2. Heat butter in a medium pan over medium-low heat. As soon as it melts, add the ginger (1/2 teaspoon for a more mild ginger flavor; I use 3/4 teaspoon for a stronger flavor) and garlic. Cook until fragrant, about 1 minute. Add garam masala, cumin, coriander and curry powder. Toast the spices for 3-4 minutes, until they are fragrant and take on a deep color. If the garlic begins to brown or the spices darken quickly, lower your heat. This is a gentle process to ensure that your ground spices release their oils and keep from imparting a powdery flavor. (This dish will taste significantly better when made with fresh spices.)
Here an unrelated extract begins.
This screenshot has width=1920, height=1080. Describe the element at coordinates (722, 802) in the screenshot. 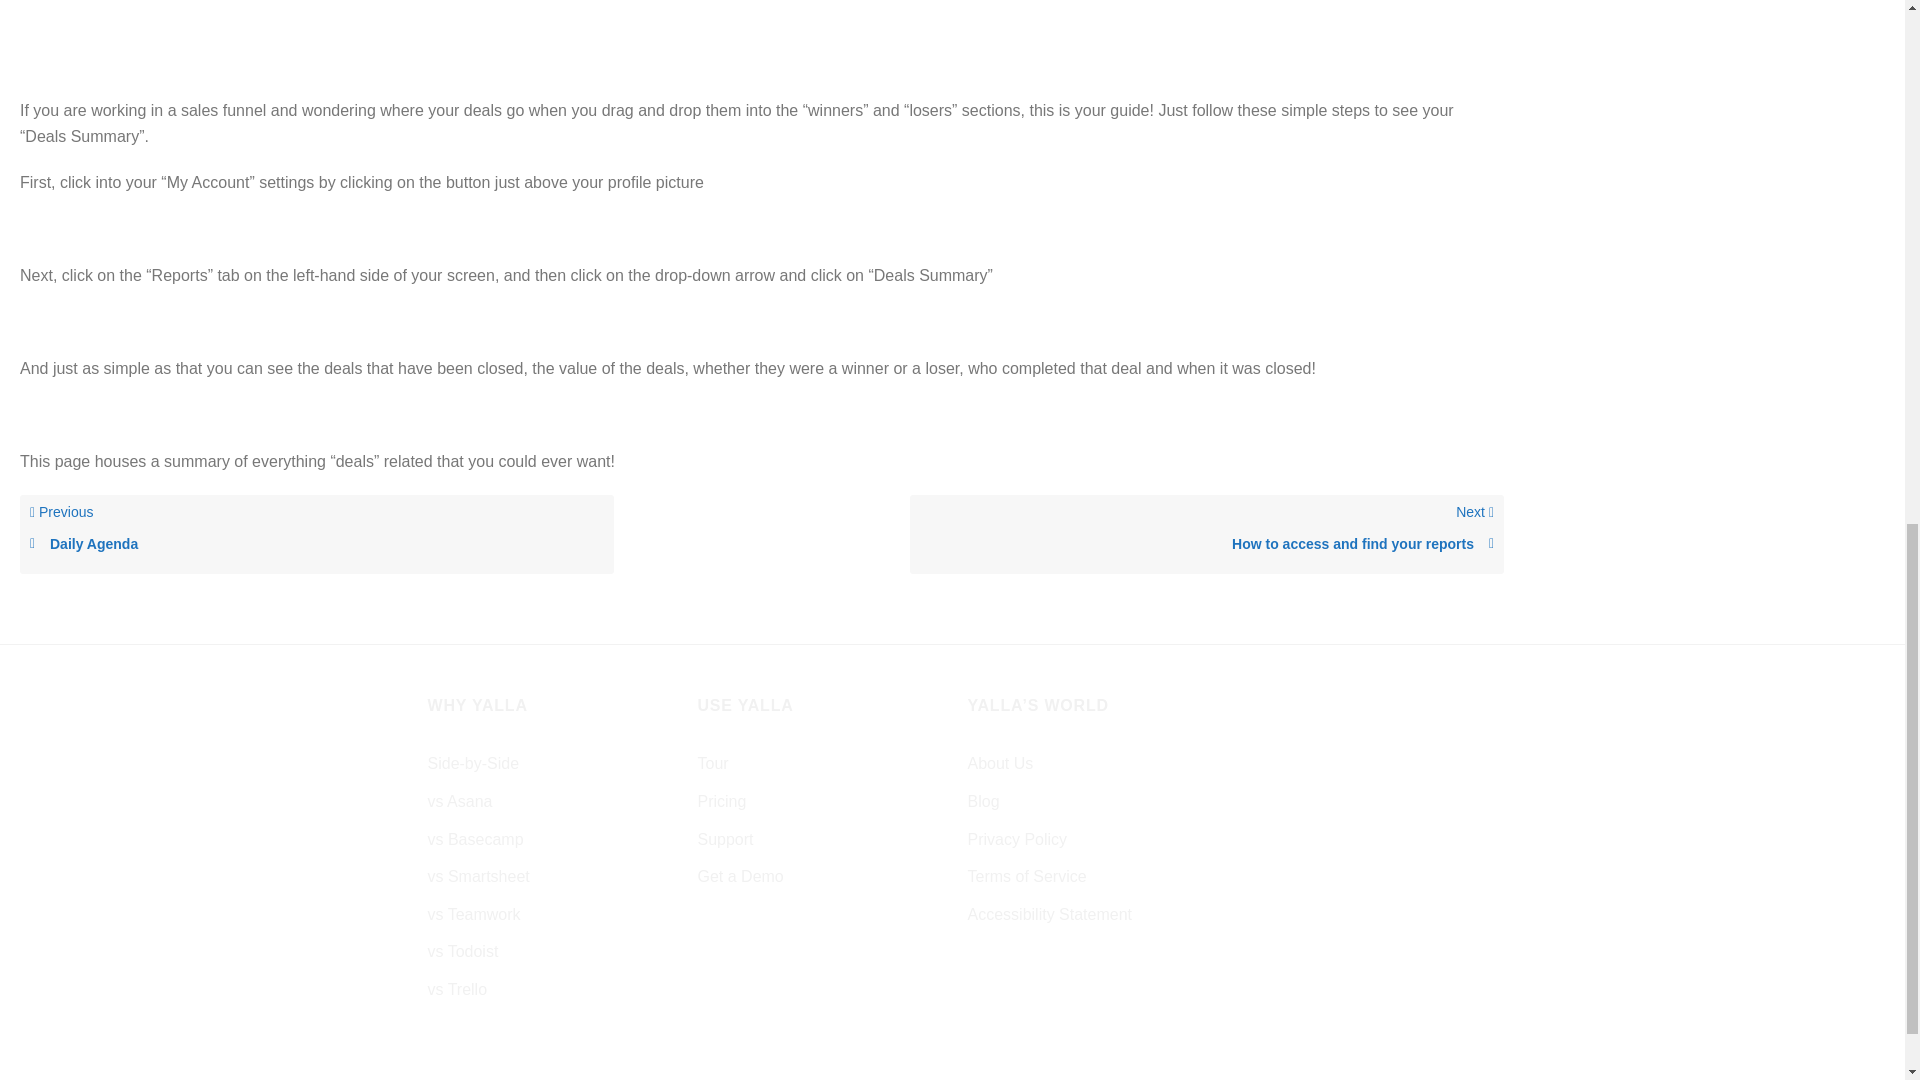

3. Add spinach puree to the pan, along with the lemon juice. Cook for about a minute, to bring the flavors together, then add the chickpeas. Continue cooking until the chickpeas are heated through and all of the watery liquid cooks down leaving a puree (with a consistency like baby food). Add more broth if you end up needing to make adjustments to the consistency. Taste and season with salt and pepper. Suggestion: serve with rice.

*Note: Be sure to mash or puree the chickpeas into the spinach for babies not yet managing larger chunks.

Thank you, thank you, thank you!

Farm Share customers like you are amazing because they…

  1. Really, truly believe in local, organic food.
  2. Value freshness and taste over cookie-cutter veggies.
  3. Experiment with new varieties and get creative in the kitchen for their good health.
  4. Reduce food waste and the use of fossil fuels and thus have itty, bitty, carbon footprints.
  5. Support Organics for Orphans- an organization which brings self-sufficiency and amazing, nutrient-dense organic foods to some of the most vulnerable people in the most impoverished nations.

  1. Remind me with their enthusiasm of why I keep farming and connecting families like yours to our tasty veggies.

So thank you, thank you, thank you. You have eaten your way to a positive change this season. May you be blessed with great health to enjoy your every day with the people you love.